Given request: Pick out every line in the rows below that contains the word "chart", and copy each one. Case counts.
— Start of Source data —
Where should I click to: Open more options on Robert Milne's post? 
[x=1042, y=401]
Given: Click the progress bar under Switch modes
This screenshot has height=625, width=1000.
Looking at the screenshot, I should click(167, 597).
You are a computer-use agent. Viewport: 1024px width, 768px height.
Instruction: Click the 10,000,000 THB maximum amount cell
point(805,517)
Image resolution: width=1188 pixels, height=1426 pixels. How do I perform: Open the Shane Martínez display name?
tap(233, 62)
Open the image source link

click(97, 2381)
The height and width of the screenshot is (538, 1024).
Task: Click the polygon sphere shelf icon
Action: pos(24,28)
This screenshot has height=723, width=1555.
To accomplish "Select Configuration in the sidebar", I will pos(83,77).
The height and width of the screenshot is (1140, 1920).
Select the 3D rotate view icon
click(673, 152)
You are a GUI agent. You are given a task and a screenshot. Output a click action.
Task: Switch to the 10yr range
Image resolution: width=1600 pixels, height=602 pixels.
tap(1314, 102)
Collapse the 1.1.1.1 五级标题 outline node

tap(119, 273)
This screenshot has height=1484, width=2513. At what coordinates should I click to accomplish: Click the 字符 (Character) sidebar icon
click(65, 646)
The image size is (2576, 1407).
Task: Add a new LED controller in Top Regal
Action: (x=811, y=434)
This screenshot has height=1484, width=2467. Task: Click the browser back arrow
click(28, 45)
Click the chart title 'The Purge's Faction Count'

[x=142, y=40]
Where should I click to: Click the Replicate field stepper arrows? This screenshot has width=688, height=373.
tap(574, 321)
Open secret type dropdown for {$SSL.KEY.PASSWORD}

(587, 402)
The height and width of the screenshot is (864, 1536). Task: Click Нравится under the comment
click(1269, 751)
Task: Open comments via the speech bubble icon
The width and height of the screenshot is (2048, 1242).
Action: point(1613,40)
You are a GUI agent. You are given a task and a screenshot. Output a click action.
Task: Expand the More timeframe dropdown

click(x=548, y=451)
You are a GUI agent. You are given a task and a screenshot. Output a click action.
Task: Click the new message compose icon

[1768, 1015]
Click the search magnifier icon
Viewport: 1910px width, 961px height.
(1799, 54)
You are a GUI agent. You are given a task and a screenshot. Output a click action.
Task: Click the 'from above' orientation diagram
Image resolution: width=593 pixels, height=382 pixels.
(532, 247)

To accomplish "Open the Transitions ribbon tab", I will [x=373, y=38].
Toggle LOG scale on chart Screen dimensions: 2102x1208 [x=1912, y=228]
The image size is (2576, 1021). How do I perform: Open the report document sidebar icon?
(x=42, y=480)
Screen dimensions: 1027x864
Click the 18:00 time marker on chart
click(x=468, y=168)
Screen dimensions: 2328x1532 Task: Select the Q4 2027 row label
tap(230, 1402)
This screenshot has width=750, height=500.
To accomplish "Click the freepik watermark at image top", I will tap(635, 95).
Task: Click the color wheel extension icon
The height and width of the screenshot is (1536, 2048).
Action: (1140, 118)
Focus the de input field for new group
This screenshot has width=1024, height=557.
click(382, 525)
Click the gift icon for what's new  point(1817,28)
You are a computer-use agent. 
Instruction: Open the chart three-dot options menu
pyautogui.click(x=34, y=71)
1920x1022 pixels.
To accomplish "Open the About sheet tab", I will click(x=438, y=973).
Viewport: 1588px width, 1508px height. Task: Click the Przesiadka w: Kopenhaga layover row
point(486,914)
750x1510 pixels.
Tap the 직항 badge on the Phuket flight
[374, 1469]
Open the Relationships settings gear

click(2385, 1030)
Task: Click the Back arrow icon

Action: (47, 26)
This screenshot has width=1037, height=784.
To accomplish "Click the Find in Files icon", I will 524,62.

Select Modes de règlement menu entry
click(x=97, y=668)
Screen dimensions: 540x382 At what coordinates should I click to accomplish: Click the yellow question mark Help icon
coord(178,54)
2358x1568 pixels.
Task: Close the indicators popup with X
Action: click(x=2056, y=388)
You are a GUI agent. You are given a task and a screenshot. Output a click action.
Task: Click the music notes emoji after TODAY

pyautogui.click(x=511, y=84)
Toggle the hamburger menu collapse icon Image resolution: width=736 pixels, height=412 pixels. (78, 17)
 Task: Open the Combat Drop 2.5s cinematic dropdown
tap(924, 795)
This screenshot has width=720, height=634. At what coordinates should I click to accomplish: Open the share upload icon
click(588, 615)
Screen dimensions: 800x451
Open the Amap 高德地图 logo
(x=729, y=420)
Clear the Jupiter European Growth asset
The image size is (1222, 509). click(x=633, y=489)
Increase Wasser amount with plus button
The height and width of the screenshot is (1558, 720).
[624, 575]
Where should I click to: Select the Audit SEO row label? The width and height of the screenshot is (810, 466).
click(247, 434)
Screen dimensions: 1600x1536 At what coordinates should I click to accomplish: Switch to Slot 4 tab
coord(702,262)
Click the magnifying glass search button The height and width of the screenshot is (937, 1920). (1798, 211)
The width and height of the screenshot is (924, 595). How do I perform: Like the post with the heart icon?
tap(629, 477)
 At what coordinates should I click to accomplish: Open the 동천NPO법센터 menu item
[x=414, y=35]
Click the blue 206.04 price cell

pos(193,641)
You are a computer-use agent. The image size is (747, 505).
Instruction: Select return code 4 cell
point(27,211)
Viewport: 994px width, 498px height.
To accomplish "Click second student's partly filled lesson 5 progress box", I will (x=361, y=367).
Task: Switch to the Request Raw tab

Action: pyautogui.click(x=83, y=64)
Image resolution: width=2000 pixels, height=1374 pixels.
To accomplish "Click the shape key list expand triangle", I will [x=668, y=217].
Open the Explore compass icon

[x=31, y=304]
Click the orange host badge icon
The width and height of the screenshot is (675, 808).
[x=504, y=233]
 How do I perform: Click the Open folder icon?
— End of Source data —
Solution for this exercise:
Click the chart title 'The Purge's Faction Count'
Toggle LOG scale on chart Screen dimensions: 2102x1208 [x=1912, y=228]
Click the 18:00 time marker on chart
Instruction: Open the chart three-dot options menu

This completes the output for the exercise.